• [YOUR OBJECTIVE]: Count how many lines of the material below contain the string "Instruction", and reply with only that number.

• [STORED ROWS]:
[Start]
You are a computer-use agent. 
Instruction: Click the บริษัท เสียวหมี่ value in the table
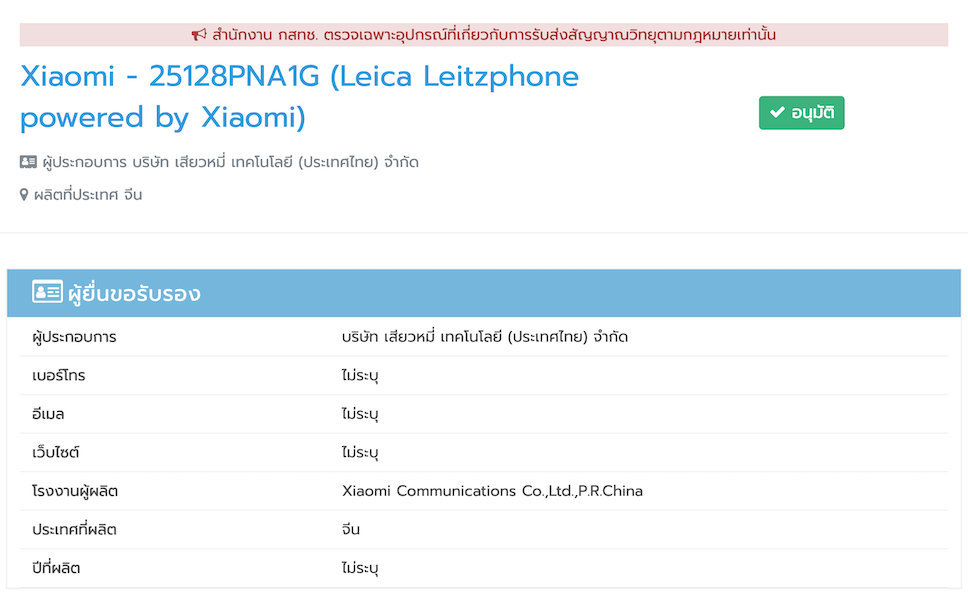coord(484,337)
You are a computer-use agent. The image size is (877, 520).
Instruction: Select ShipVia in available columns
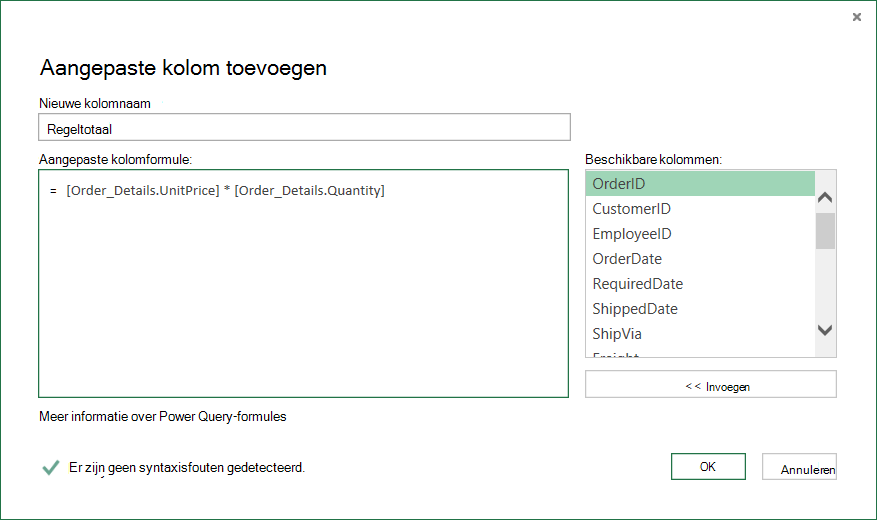[x=700, y=334]
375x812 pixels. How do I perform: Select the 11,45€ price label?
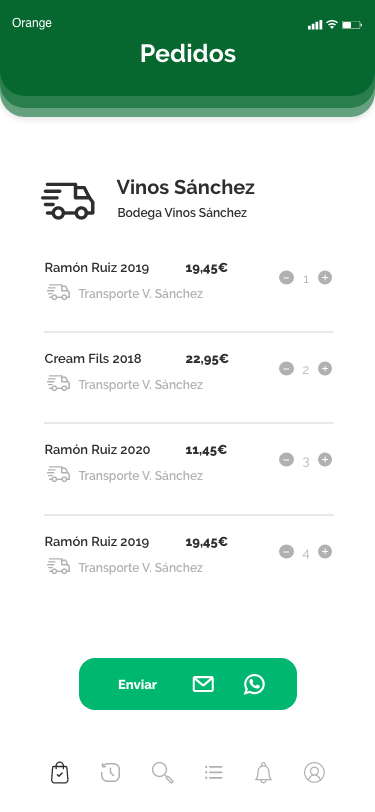coord(206,450)
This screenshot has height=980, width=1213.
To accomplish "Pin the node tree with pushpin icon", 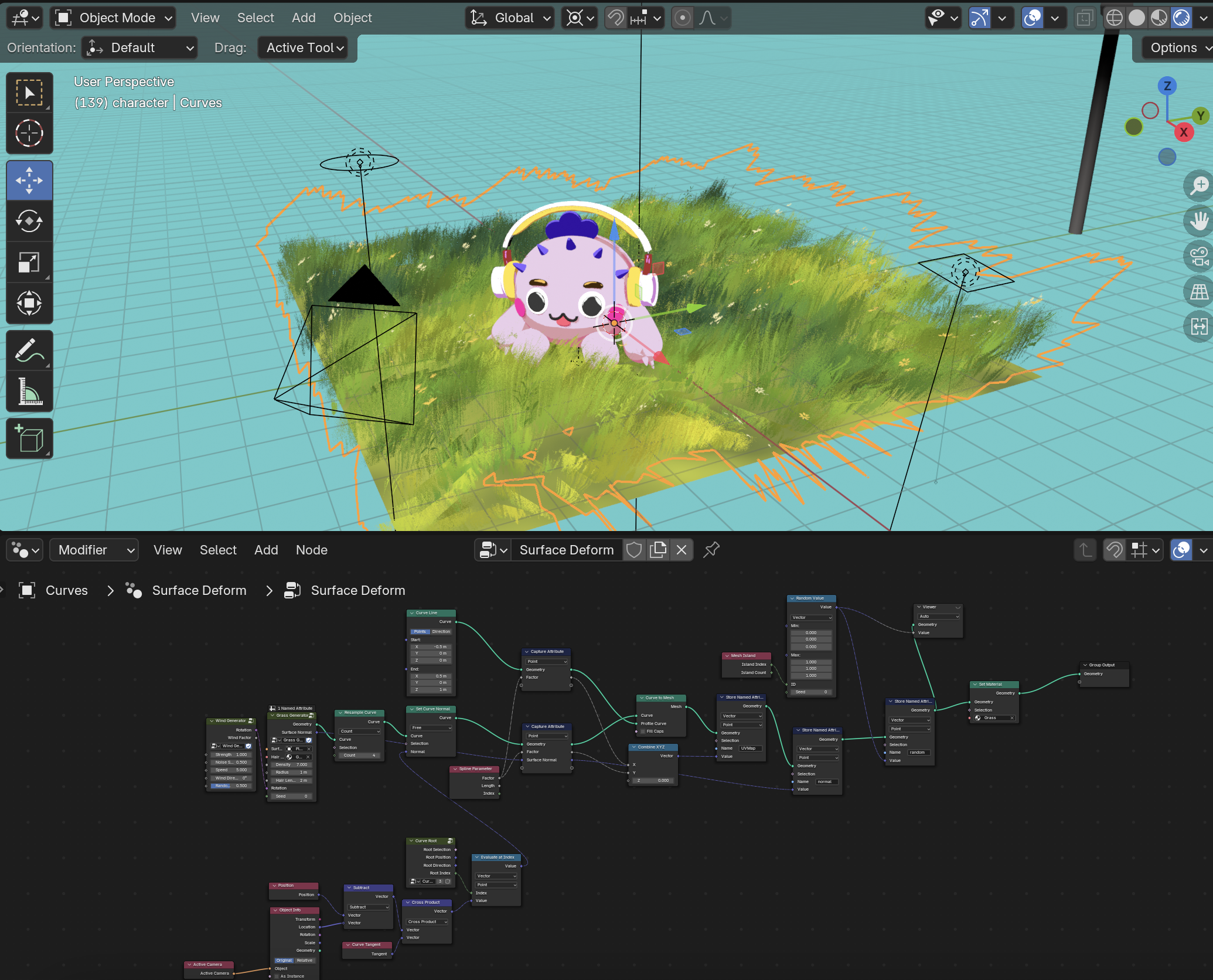I will click(x=711, y=550).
[End]
• [SOLUTION TO THE PROBLEM]: 2